_TASK DIRECTIONS:_ Gather every line of the entries that includes the word "cell".
━━━━━━━━
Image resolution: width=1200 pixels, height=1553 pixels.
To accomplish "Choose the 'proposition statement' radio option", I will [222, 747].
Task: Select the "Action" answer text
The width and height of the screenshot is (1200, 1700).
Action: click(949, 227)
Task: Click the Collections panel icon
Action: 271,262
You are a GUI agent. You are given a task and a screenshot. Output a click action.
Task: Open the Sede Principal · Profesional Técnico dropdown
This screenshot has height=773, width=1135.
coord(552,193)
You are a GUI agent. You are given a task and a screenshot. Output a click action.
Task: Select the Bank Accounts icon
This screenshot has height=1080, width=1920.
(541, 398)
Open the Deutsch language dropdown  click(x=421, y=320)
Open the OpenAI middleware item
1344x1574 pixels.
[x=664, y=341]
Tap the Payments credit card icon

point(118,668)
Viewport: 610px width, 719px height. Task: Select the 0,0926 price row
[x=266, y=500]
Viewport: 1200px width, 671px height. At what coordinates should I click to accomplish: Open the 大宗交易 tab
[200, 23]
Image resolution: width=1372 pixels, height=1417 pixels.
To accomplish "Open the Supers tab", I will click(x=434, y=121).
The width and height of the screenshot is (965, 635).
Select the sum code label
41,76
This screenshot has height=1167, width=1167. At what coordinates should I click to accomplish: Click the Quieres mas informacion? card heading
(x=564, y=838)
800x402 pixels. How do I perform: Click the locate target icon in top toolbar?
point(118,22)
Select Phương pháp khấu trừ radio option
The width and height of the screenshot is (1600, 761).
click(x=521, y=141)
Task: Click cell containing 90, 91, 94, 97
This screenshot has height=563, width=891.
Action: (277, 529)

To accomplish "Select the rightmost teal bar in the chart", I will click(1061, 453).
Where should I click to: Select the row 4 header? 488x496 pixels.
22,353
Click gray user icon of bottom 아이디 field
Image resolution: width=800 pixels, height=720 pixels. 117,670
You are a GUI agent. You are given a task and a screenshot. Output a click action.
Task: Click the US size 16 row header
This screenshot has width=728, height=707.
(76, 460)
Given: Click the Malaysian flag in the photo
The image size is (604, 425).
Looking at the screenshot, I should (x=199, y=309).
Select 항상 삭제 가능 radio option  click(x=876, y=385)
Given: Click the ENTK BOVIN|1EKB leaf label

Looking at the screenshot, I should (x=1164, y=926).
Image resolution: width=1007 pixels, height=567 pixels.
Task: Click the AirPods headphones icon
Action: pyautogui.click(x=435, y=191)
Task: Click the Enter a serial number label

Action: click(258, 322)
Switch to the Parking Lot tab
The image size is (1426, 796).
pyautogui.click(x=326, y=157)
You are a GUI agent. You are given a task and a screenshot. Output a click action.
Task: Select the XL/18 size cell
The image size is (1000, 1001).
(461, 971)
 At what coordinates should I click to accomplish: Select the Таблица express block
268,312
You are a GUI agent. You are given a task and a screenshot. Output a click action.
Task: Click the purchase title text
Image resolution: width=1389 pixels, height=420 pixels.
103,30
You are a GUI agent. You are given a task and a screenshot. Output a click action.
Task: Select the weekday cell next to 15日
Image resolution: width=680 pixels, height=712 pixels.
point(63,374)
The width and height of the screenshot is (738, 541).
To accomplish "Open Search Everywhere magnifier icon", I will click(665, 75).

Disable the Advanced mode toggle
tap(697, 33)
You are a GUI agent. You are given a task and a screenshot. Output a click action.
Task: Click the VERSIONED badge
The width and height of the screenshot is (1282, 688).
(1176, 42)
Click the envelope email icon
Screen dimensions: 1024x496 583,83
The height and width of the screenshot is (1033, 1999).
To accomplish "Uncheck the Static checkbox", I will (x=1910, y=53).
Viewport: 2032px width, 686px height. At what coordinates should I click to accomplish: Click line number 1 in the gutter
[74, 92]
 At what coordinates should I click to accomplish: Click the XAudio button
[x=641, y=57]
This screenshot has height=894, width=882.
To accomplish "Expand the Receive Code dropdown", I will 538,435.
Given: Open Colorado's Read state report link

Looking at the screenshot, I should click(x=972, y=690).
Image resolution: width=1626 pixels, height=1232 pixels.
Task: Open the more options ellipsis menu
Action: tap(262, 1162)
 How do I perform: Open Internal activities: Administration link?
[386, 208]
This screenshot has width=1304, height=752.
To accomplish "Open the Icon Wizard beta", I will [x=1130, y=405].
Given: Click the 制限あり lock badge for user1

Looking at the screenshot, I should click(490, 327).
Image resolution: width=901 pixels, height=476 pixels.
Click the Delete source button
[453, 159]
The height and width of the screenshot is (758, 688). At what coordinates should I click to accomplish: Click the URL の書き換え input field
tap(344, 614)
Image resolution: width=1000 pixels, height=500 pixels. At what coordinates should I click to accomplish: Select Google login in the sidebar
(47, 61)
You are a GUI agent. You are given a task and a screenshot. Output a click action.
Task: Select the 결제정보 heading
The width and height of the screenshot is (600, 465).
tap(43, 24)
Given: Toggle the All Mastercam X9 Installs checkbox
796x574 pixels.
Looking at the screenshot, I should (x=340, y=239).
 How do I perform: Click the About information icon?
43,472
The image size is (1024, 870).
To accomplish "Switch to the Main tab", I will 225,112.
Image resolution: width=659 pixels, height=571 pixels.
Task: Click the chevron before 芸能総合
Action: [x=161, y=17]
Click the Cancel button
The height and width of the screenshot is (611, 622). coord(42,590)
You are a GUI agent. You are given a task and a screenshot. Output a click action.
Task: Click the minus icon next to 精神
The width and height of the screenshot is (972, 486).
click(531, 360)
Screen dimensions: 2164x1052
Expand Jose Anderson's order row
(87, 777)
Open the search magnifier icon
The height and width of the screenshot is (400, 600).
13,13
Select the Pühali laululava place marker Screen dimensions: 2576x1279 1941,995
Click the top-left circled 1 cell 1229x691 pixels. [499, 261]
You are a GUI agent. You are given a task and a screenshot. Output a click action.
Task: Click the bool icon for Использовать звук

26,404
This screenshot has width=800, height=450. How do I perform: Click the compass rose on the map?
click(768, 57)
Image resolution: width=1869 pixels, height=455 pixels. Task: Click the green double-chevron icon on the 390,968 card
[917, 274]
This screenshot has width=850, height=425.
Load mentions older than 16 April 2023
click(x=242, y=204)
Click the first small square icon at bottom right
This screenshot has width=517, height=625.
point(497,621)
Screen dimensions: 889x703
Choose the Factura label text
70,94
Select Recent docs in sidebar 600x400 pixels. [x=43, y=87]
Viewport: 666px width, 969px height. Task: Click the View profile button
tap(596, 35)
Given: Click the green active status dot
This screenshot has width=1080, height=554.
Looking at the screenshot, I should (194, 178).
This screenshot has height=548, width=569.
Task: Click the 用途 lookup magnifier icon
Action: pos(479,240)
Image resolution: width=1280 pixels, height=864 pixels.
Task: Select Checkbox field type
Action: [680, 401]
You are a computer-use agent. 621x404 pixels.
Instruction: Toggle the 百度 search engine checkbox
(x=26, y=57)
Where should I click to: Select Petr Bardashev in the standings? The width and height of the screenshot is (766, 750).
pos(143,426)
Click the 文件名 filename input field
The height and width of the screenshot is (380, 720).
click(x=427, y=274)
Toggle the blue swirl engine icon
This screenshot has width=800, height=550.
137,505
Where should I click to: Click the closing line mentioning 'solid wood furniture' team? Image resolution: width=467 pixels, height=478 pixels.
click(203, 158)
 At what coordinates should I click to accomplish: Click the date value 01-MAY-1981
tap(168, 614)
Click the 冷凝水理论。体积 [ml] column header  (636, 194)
━━━━━━━━
_ANSWER:_
Task: Click cell containing 90, 91, 94, 97
Task: Select the XL/18 size cell
Task: Select the weekday cell next to 15日
Click the top-left circled 1 cell 1229x691 pixels. [499, 261]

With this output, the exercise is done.